I am a little puzzled with the PGI Fortran compiler.
When I try to compiler the following simple module stored in the file named test.f90
, with pgfortran 19.10 I get errors that I do not understand. While compiling with gfortran or ifort run well.
The file test.f90
:
MODULE CT
IMPLICIT NONE
integer, parameter :: si = SELECTED_INT_KIND(4)
integer(kind=si), public, parameter :: strlen = 256
type, public :: CMT
integer (kind=si) :: nbTot
character(len=strlen), dimension(:), allocatable :: condi
CONTAINS
procedure :: find_line_condi
endtype CMT
CONTAINS
PURE function find_line_condi( table, cara ) result(k)
IMPLICIT NONE
class(CMT), intent(in) :: table
character(len=*), intent(in) :: cara
integer (kind=si) :: k
integer (kind=si) :: j
k=-1
do j=1,table%nbTot
if (trim(table%condi(j)) .eq. cara) then
k=j
RETURN
else if ( j == table%nbTot ) then
k=-1
RETURN
endif
enddo
end function find_line_condi
END MODULE CT
The compilation with pgfortran -c test.f90
returns me the following error message:
/opt/pgi/linux86-64-llvm/19.10/share/llvm/bin/llc: error: /opt/pgi/linux86-64-llvm/19.10/share/llvm/bin/llc: /tmp/pgfortranr2qeZBujkwvA.ll:23:77: error: invalid forward reference to function 'ct_find_line_condi_' with wrong type: expected 'i32 (i64*, i64*, i64*, i64)*' but was 'i16 (i64*, i64*, i64*, i64)*'
@ct$cmt$td$vft = global [1 x i8*] [i8* bitcast(i16 (i64*, i64*, i64*, i64)* @ct_find_line_condi_ to i8*)]
Does anyone has some ideas where this problem comes from?
This is a bug in the compiler. Consider the module
MODULE CT
IMPLICIT NONE
type CMT
CONTAINS
procedure, nopass :: find_line_condi
endtype CMT
CONTAINS
function find_line_condi()
integer(SELECTED_INT_KIND(4)) find_line_condi
find_line_condi=0
end function find_line_condi
END MODULE CT
which is quite a bit simpler than that of that question. Compiled with pgfortran 19.10 there is a similar gibberish output. It's left as an exercise to the reader/PGI support desk whether this simpler code is valid Fortran which should be accepted but I would consider the poor diagnostic to be something PGI would prefer to avoid.

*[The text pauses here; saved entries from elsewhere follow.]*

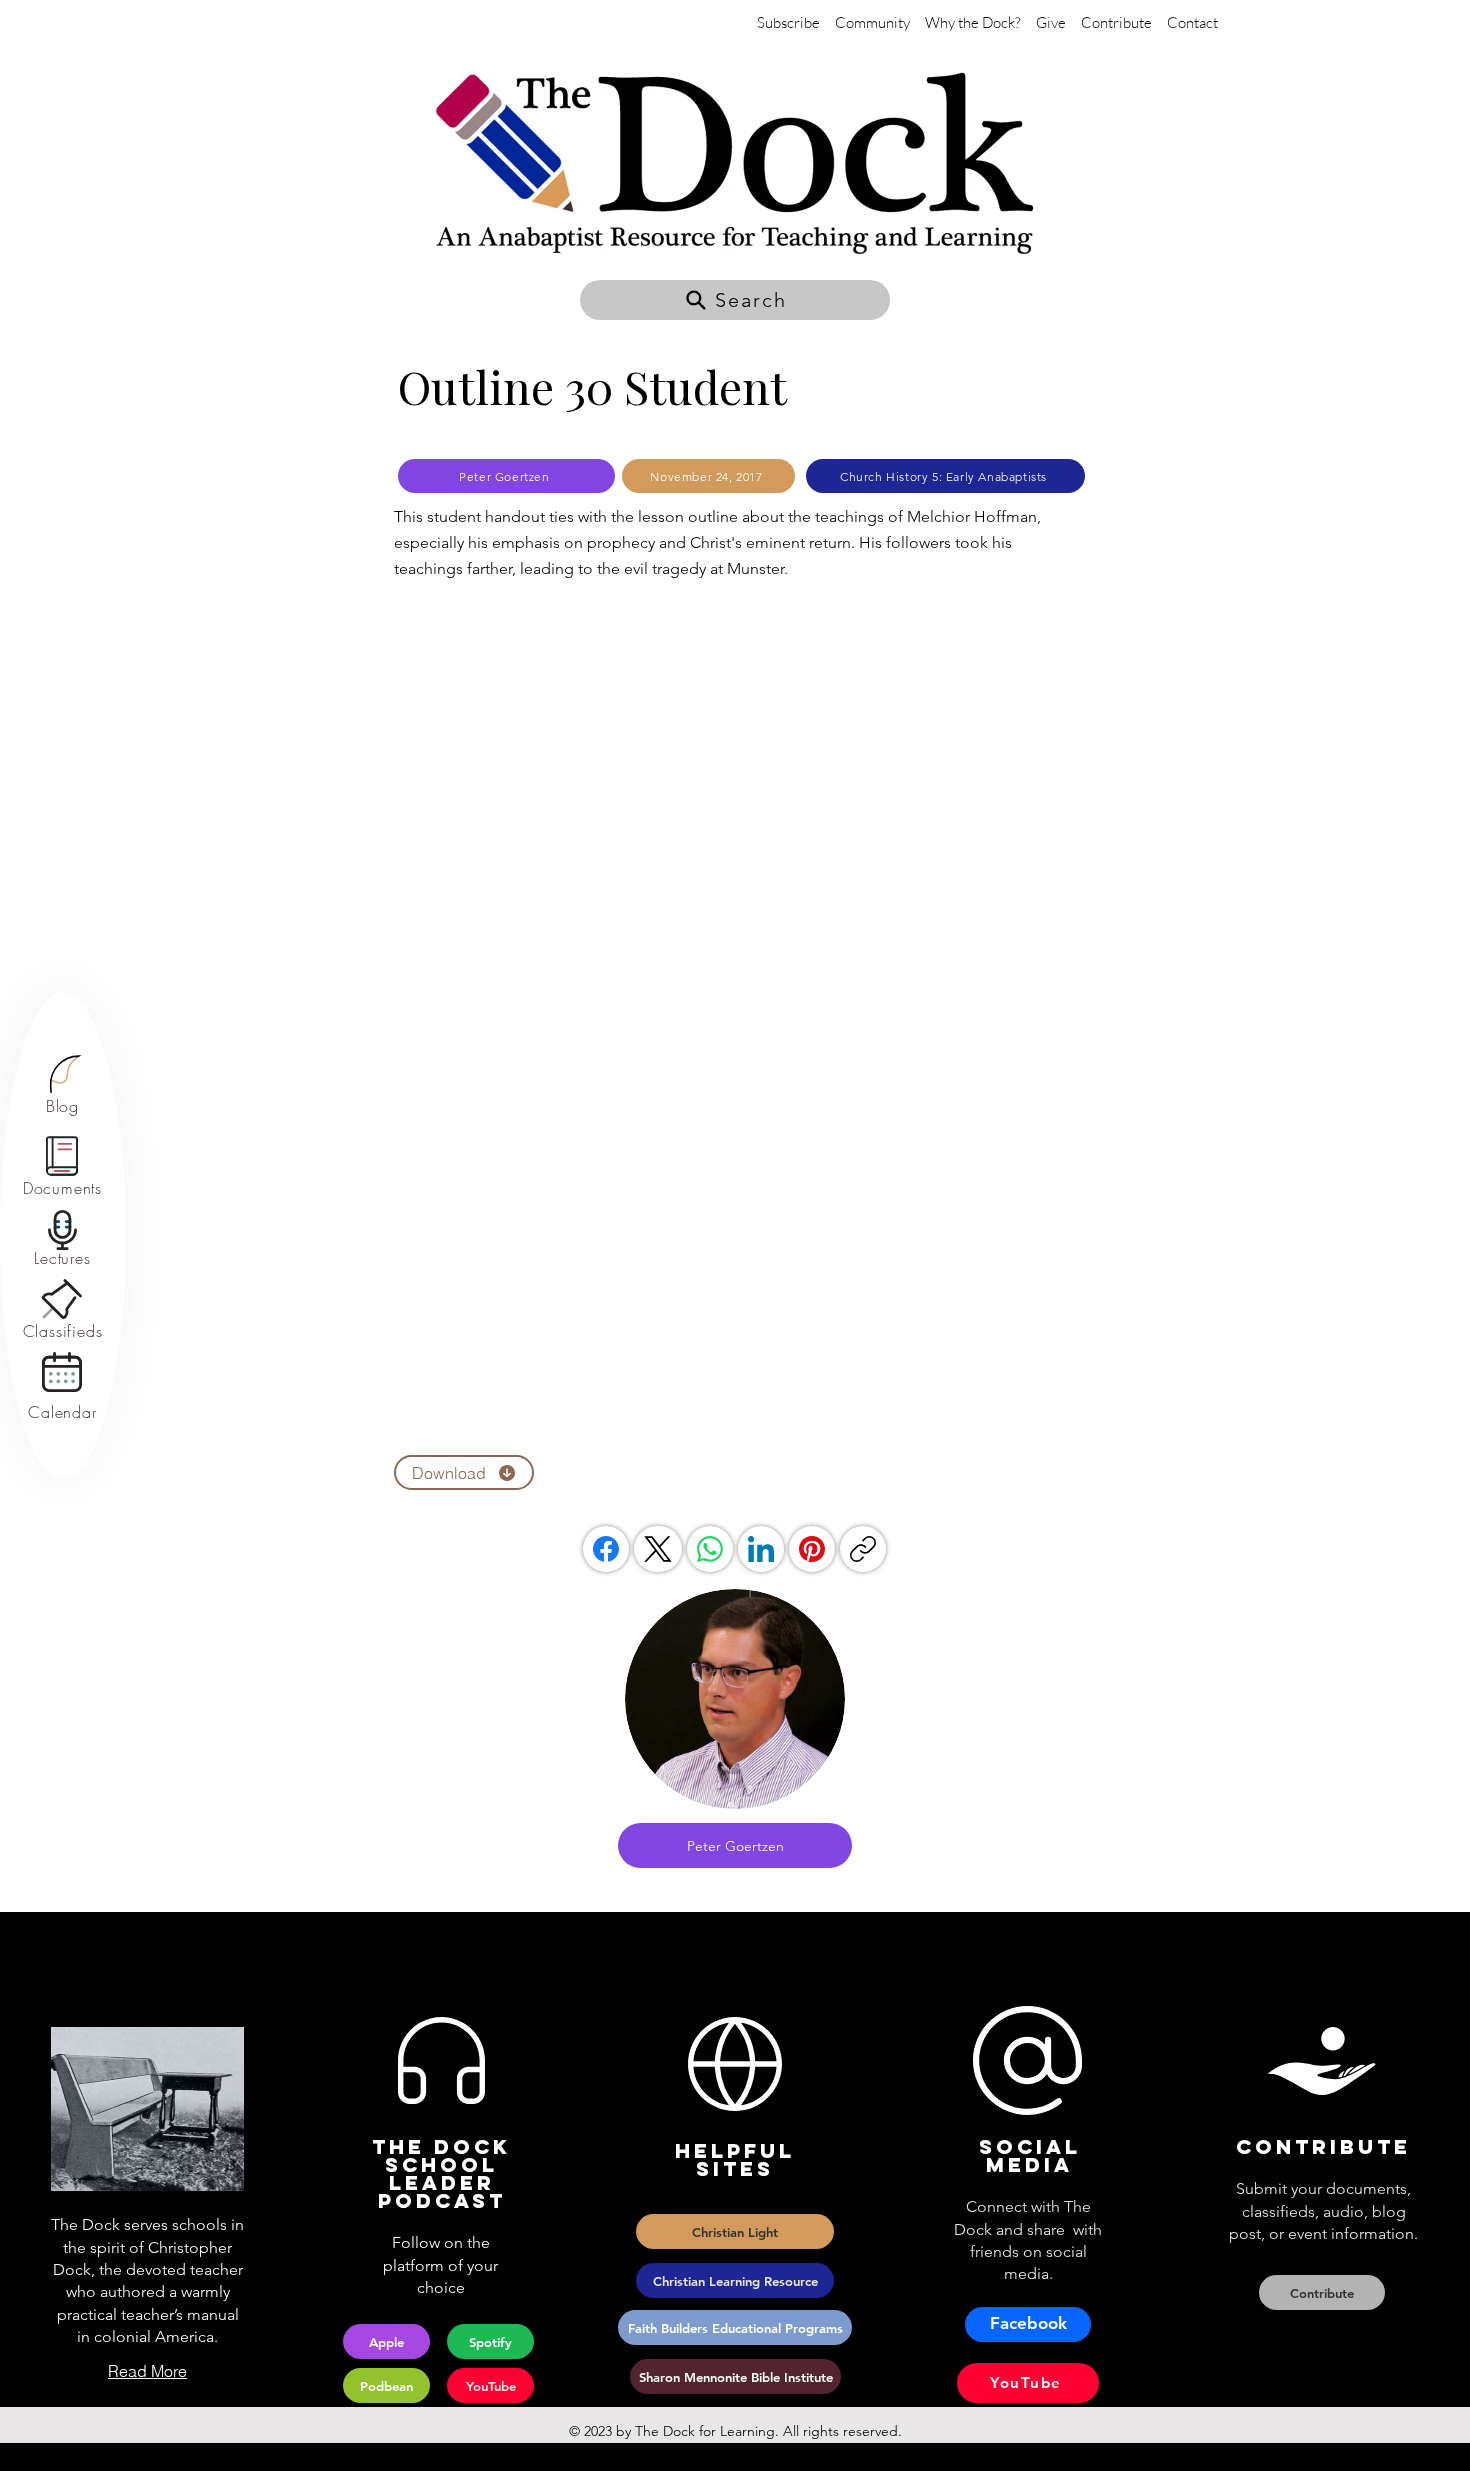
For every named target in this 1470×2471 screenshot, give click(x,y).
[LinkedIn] (761, 1549)
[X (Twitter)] (658, 1549)
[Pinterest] (812, 1549)
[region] (62, 1085)
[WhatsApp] (710, 1549)
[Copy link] (863, 1549)
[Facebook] (606, 1549)
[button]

However, this appears to be a weakness in the LLVM frontend of PGI: consider compiling with pgfortran -c -Mnollvm ...
. There are also ways to rewrite the code to attempt to work around this bug, such as changing the kind of the function result.
More widely, PGI introduced in the 2019 releases the LLVM code generator. This seems to be going through a number of teething difficulties. If you have code unexpectedly failing with PGI 2019 (which may have worked with 2018), then compiling with -Mnollvm
to use the non-LLVM generator is worth a try.